__QUOTED TEXT__:
● ● ● ●
As Politics Goes, So Does The Economy

DIALOGUE WITH NIGERIA By AKIN OSUNTOKUN akin.osuntokun@thisdaylive.com

If I were addressing myself to the exclusive audience of a social science class seminar, the topic above would be more appropriately entitled the political economy of Nigeria-under which specialisation, the interaction between politics and the economy is adequately studied and explained. ‘It defines how the economic system, political institutions and the political environment affect and influence each other’; and characterises the interaction between the impact and consequences of political decisions on the economy and vice versa. Such interaction can degenerate, as it seems to be the case with contemporary Nigeria, into a vicious circle-and becomes a sequence of reciprocal cause and effect in which the economic and political crisis intensify and aggravate one another; where one problem causes another problem that then makes the first problem worse’.
● ● ● ●
__PROBLEM SET__:
(1) Name the three things that, according to the definition quoted in the column on politics and the economy, affect and influence each other.
(2) From the column on politics and the economy, extract the passage between "If I were addressing" and "first problem worse’.", inclusive.

__RECORDED DATA__:
● ● ● ●
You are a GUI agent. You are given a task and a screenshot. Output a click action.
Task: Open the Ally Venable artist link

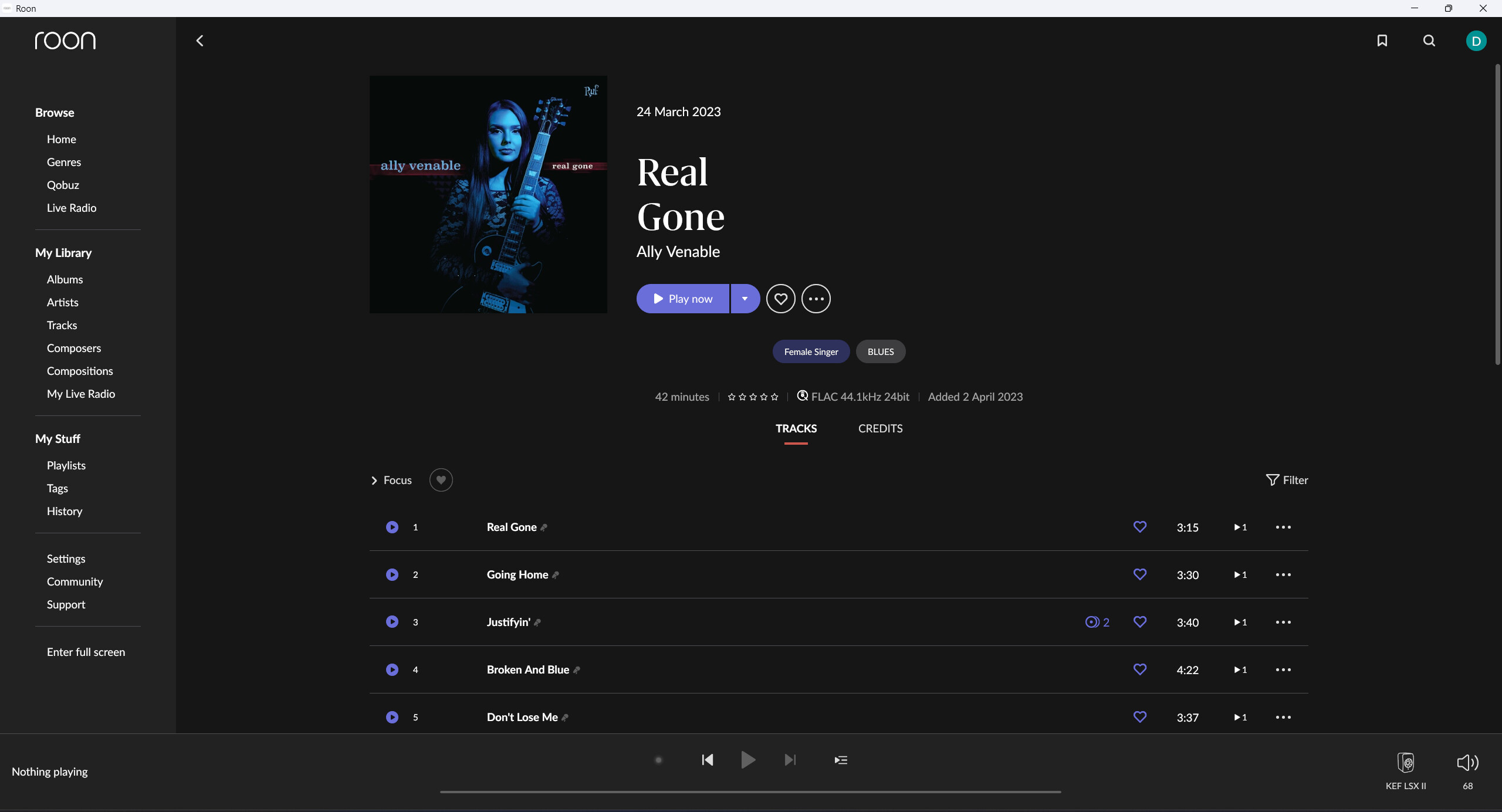[678, 252]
● ● ● ●
__SOLUTIONS TO THE EXERCISE__:
(1)
- the economic system
- political institutions
- the political environment

(2)
If I were addressing myself to the exclusive audience of a social science class seminar, the topic above would be more appropriately entitled the political economy of Nigeria-under which specialisation, the interaction between politics and the economy is adequately studied and explained. ‘It defines how the economic system, political institutions and the political environment affect and influence each other’; and characterises the interaction between the impact and consequences of political decisions on the economy and vice versa. Such interaction can degenerate, as it seems to be the case with contemporary Nigeria, into a vicious circle-and becomes a sequence of reciprocal cause and effect in which the economic and political crisis intensify and aggravate one another; where one problem causes another problem that then makes the first problem worse’.